Extracted data entries:
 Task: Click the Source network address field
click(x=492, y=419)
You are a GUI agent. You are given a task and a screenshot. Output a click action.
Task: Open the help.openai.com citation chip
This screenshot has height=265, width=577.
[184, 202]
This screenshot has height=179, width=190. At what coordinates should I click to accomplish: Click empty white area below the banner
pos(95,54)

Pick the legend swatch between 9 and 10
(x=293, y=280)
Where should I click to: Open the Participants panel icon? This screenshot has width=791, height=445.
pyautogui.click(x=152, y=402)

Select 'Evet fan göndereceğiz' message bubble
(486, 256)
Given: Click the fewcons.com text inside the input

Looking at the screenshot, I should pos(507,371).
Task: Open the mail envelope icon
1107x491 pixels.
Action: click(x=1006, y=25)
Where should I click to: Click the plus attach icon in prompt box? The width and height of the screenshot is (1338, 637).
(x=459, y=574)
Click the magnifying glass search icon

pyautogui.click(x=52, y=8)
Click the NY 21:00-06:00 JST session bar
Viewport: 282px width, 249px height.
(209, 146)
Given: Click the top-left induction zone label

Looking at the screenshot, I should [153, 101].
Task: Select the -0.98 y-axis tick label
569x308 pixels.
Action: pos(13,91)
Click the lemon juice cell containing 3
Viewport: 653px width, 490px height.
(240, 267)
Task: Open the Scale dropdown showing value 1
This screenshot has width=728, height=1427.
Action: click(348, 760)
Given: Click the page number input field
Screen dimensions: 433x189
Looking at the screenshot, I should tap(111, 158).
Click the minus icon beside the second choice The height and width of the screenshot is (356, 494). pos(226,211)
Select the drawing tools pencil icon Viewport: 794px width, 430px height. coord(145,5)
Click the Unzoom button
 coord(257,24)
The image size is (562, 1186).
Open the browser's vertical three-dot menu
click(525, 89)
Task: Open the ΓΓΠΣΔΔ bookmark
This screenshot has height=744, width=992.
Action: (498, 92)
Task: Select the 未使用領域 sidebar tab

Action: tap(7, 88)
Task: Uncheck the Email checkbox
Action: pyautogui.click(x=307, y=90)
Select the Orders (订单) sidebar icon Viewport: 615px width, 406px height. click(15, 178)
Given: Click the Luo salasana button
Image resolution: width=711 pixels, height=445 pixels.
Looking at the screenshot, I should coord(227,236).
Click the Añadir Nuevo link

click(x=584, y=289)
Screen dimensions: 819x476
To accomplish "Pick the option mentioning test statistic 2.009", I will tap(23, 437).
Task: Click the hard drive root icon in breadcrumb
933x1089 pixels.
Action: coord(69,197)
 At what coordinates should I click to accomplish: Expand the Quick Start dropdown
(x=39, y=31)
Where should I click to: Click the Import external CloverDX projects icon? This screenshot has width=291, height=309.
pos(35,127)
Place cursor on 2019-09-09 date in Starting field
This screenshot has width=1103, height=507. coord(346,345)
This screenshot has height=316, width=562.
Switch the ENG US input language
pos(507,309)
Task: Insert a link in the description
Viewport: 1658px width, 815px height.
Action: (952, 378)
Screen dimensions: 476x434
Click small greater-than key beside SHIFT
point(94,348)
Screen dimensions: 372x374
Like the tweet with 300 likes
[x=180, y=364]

• WHAT NEEDS TO BE DONE:
Every record shown above must be echoed exactly.

• SOLUTION FOR THIS TASK:
 Task: Click the Source network address field
click(x=492, y=419)
You are a GUI agent. You are given a task and a screenshot. Output a click action.
Task: Open the help.openai.com citation chip
This screenshot has height=265, width=577.
[184, 202]
This screenshot has height=179, width=190. At what coordinates should I click to accomplish: Click empty white area below the banner
pos(95,54)

Pick the legend swatch between 9 and 10
(x=293, y=280)
Where should I click to: Open the Participants panel icon? This screenshot has width=791, height=445.
pyautogui.click(x=152, y=402)

Select 'Evet fan göndereceğiz' message bubble
(486, 256)
Given: Click the fewcons.com text inside the input

Looking at the screenshot, I should pos(507,371).
Task: Open the mail envelope icon
1107x491 pixels.
Action: click(x=1006, y=25)
Where should I click to: Click the plus attach icon in prompt box? The width and height of the screenshot is (1338, 637).
(x=459, y=574)
Click the magnifying glass search icon

pyautogui.click(x=52, y=8)
Click the NY 21:00-06:00 JST session bar
Viewport: 282px width, 249px height.
(209, 146)
Given: Click the top-left induction zone label

Looking at the screenshot, I should [153, 101].
Task: Select the -0.98 y-axis tick label
569x308 pixels.
Action: pos(13,91)
Click the lemon juice cell containing 3
Viewport: 653px width, 490px height.
(240, 267)
Task: Open the Scale dropdown showing value 1
This screenshot has width=728, height=1427.
Action: click(348, 760)
Given: Click the page number input field
Screen dimensions: 433x189
Looking at the screenshot, I should tap(111, 158).
Click the minus icon beside the second choice The height and width of the screenshot is (356, 494). pos(226,211)
Select the drawing tools pencil icon Viewport: 794px width, 430px height. coord(145,5)
Click the Unzoom button
 coord(257,24)
The image size is (562, 1186).
Open the browser's vertical three-dot menu
click(525, 89)
Task: Open the ΓΓΠΣΔΔ bookmark
This screenshot has height=744, width=992.
Action: (498, 92)
Task: Select the 未使用領域 sidebar tab

Action: tap(7, 88)
Task: Uncheck the Email checkbox
Action: pyautogui.click(x=307, y=90)
Select the Orders (订单) sidebar icon Viewport: 615px width, 406px height. click(15, 178)
Given: Click the Luo salasana button
Image resolution: width=711 pixels, height=445 pixels.
Looking at the screenshot, I should coord(227,236).
Click the Añadir Nuevo link

click(x=584, y=289)
Screen dimensions: 819x476
To accomplish "Pick the option mentioning test statistic 2.009", I will tap(23, 437).
Task: Click the hard drive root icon in breadcrumb
933x1089 pixels.
Action: coord(69,197)
 At what coordinates should I click to accomplish: Expand the Quick Start dropdown
(x=39, y=31)
Where should I click to: Click the Import external CloverDX projects icon? This screenshot has width=291, height=309.
pos(35,127)
Place cursor on 2019-09-09 date in Starting field
This screenshot has width=1103, height=507. coord(346,345)
This screenshot has height=316, width=562.
Switch the ENG US input language
pos(507,309)
Task: Insert a link in the description
Viewport: 1658px width, 815px height.
Action: (952, 378)
Screen dimensions: 476x434
Click small greater-than key beside SHIFT
point(94,348)
Screen dimensions: 372x374
Like the tweet with 300 likes
[x=180, y=364]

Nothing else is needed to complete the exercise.